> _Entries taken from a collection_
---
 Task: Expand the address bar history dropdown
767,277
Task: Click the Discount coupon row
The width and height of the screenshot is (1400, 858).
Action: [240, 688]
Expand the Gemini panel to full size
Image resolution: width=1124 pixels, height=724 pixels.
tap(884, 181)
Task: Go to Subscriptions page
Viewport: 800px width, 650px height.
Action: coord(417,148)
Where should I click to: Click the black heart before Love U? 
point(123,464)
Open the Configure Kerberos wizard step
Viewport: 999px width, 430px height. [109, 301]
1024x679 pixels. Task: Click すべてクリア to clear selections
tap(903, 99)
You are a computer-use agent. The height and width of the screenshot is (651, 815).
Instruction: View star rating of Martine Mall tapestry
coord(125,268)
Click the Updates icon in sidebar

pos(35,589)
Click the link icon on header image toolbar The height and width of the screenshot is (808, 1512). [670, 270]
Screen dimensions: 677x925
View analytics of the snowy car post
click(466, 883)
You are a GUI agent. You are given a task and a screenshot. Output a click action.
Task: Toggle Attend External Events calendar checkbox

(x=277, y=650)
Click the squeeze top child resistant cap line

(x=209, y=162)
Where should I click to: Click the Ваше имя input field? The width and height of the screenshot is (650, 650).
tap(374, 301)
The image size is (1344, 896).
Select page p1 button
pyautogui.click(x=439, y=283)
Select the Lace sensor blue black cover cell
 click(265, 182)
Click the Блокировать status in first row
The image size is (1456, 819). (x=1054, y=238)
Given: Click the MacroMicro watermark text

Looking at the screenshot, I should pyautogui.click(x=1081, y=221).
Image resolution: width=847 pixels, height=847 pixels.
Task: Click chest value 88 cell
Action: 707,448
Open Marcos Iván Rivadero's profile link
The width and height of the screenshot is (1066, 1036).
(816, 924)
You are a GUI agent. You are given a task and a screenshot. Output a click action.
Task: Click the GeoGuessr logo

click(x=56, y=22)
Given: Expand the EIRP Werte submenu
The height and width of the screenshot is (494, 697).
---
> _EXERCISE DESCRIPTION_
What you should do is return the records above exactly, leaving nothing out.

> _PROBLEM SOLUTION_
 Task: Expand the address bar history dropdown
767,277
Task: Click the Discount coupon row
The width and height of the screenshot is (1400, 858).
Action: [240, 688]
Expand the Gemini panel to full size
Image resolution: width=1124 pixels, height=724 pixels.
tap(884, 181)
Task: Go to Subscriptions page
Viewport: 800px width, 650px height.
Action: coord(417,148)
Where should I click to: Click the black heart before Love U? 
point(123,464)
Open the Configure Kerberos wizard step
Viewport: 999px width, 430px height. [109, 301]
1024x679 pixels. Task: Click すべてクリア to clear selections
tap(903, 99)
You are a computer-use agent. The height and width of the screenshot is (651, 815).
Instruction: View star rating of Martine Mall tapestry
coord(125,268)
Click the Updates icon in sidebar

pos(35,589)
Click the link icon on header image toolbar The height and width of the screenshot is (808, 1512). [670, 270]
Screen dimensions: 677x925
View analytics of the snowy car post
click(466, 883)
You are a GUI agent. You are given a task and a screenshot. Output a click action.
Task: Toggle Attend External Events calendar checkbox

(x=277, y=650)
Click the squeeze top child resistant cap line

(x=209, y=162)
Where should I click to: Click the Ваше имя input field? The width and height of the screenshot is (650, 650).
tap(374, 301)
The image size is (1344, 896).
Select page p1 button
pyautogui.click(x=439, y=283)
Select the Lace sensor blue black cover cell
 click(265, 182)
Click the Блокировать status in first row
The image size is (1456, 819). (x=1054, y=238)
Given: Click the MacroMicro watermark text

Looking at the screenshot, I should pyautogui.click(x=1081, y=221).
Image resolution: width=847 pixels, height=847 pixels.
Task: Click chest value 88 cell
Action: 707,448
Open Marcos Iván Rivadero's profile link
The width and height of the screenshot is (1066, 1036).
(816, 924)
You are a GUI agent. You are given a task and a screenshot. Output a click action.
Task: Click the GeoGuessr logo

click(x=56, y=22)
Given: Expand the EIRP Werte submenu
The height and width of the screenshot is (494, 697).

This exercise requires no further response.